┌─ DATA

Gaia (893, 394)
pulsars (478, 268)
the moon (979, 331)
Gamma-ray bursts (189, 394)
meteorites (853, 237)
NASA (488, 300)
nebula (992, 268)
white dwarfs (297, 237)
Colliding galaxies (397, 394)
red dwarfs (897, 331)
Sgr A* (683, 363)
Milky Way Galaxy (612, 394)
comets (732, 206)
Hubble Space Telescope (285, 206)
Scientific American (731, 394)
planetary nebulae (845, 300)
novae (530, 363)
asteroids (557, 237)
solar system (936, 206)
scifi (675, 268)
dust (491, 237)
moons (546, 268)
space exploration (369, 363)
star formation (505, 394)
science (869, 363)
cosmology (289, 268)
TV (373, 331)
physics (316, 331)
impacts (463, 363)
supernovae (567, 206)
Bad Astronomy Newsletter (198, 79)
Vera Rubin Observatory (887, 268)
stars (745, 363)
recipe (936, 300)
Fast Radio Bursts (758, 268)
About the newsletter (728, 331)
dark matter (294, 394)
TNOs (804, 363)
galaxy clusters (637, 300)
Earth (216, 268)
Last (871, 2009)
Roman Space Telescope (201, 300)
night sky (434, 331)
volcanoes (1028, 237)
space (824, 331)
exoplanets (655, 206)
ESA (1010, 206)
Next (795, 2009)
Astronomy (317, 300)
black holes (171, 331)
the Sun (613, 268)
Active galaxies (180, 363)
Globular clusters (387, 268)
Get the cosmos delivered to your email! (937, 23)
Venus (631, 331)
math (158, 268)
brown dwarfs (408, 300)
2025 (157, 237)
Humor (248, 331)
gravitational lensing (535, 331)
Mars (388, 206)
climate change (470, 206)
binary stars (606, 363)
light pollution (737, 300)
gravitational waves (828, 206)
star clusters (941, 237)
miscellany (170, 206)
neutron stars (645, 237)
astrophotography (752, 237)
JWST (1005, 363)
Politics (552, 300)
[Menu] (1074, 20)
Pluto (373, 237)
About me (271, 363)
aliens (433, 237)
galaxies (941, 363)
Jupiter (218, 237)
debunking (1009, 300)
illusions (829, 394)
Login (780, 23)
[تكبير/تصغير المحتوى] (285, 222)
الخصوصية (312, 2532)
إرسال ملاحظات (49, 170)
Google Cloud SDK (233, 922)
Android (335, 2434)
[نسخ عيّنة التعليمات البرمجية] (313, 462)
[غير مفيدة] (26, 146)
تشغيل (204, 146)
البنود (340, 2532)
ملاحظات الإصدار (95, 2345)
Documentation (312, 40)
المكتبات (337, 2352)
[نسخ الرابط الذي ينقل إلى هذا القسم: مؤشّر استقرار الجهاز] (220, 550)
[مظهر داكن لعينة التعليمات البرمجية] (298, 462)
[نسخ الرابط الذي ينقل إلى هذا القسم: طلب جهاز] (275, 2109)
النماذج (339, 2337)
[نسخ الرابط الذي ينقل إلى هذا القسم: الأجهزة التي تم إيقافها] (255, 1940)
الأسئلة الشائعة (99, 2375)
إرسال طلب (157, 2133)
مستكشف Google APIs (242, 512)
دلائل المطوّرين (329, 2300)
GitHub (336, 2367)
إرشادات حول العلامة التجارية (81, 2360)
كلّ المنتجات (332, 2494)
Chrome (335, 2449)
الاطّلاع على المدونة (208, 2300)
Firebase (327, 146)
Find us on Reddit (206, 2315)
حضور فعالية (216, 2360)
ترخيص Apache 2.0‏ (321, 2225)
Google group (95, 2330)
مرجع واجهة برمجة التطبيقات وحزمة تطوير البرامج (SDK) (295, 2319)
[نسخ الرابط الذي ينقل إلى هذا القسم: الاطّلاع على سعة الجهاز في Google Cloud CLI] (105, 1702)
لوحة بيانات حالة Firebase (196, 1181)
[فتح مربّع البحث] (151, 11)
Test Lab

└─

** WHAT YOU NEED TO DO **
Repeat the data above exactly.

** EXERCISE SOLUTION **
Gaia (893, 394)
pulsars (478, 268)
the moon (979, 331)
Gamma-ray bursts (189, 394)
meteorites (853, 237)
NASA (488, 300)
nebula (992, 268)
white dwarfs (297, 237)
Colliding galaxies (397, 394)
red dwarfs (897, 331)
Sgr A* (683, 363)
Milky Way Galaxy (612, 394)
comets (732, 206)
Hubble Space Telescope (285, 206)
Scientific American (731, 394)
planetary nebulae (845, 300)
novae (530, 363)
asteroids (557, 237)
solar system (936, 206)
scifi (675, 268)
dust (491, 237)
moons (546, 268)
space exploration (369, 363)
star formation (505, 394)
science (869, 363)
cosmology (289, 268)
TV (373, 331)
physics (316, 331)
impacts (463, 363)
supernovae (567, 206)
Bad Astronomy Newsletter (198, 79)
Vera Rubin Observatory (887, 268)
stars (745, 363)
recipe (936, 300)
Fast Radio Bursts (758, 268)
About the newsletter (728, 331)
dark matter (294, 394)
TNOs (804, 363)
galaxy clusters (637, 300)
Earth (216, 268)
Last (871, 2009)
Roman Space Telescope (201, 300)
night sky (434, 331)
volcanoes (1028, 237)
space (824, 331)
exoplanets (655, 206)
ESA (1010, 206)
Next (795, 2009)
Astronomy (317, 300)
black holes (171, 331)
the Sun (613, 268)
Active galaxies (180, 363)
Globular clusters (387, 268)
Get the cosmos delivered to your email! (937, 23)
Venus (631, 331)
math (158, 268)
brown dwarfs (408, 300)
2025 (157, 237)
Humor (248, 331)
gravitational lensing (535, 331)
Mars (388, 206)
climate change (470, 206)
binary stars (606, 363)
light pollution (737, 300)
gravitational waves (828, 206)
star clusters (941, 237)
miscellany (170, 206)
neutron stars (645, 237)
astrophotography (752, 237)
JWST (1005, 363)
Politics (552, 300)
[Menu] (1074, 20)
Pluto (373, 237)
About me (271, 363)
aliens (433, 237)
galaxies (941, 363)
Jupiter (218, 237)
debunking (1009, 300)
illusions (829, 394)
Login (780, 23)
[تكبير/تصغير المحتوى] (285, 222)
الخصوصية (312, 2532)
إرسال ملاحظات (49, 170)
Google Cloud SDK (233, 922)
Android (335, 2434)
[نسخ عيّنة التعليمات البرمجية] (313, 462)
[غير مفيدة] (26, 146)
تشغيل (204, 146)
البنود (340, 2532)
ملاحظات الإصدار (95, 2345)
Documentation (312, 40)
المكتبات (337, 2352)
[نسخ الرابط الذي ينقل إلى هذا القسم: مؤشّر استقرار الجهاز] (220, 550)
[مظهر داكن لعينة التعليمات البرمجية] (298, 462)
[نسخ الرابط الذي ينقل إلى هذا القسم: طلب جهاز] (275, 2109)
النماذج (339, 2337)
[نسخ الرابط الذي ينقل إلى هذا القسم: الأجهزة التي تم إيقافها] (255, 1940)
الأسئلة الشائعة (99, 2375)
إرسال طلب (157, 2133)
مستكشف Google APIs (242, 512)
دلائل المطوّرين (329, 2300)
GitHub (336, 2367)
إرشادات حول العلامة التجارية (81, 2360)
كلّ المنتجات (332, 2494)
Chrome (335, 2449)
الاطّلاع على المدونة (208, 2300)
Firebase (327, 146)
Find us on Reddit (206, 2315)
حضور فعالية (216, 2360)
ترخيص Apache 2.0‏ (321, 2225)
Google group (95, 2330)
مرجع واجهة برمجة التطبيقات وحزمة تطوير البرامج (SDK) (295, 2319)
[نسخ الرابط الذي ينقل إلى هذا القسم: الاطّلاع على سعة الجهاز في Google Cloud CLI] (105, 1702)
لوحة بيانات حالة Firebase (196, 1181)
[فتح مربّع البحث] (151, 11)
Test Lab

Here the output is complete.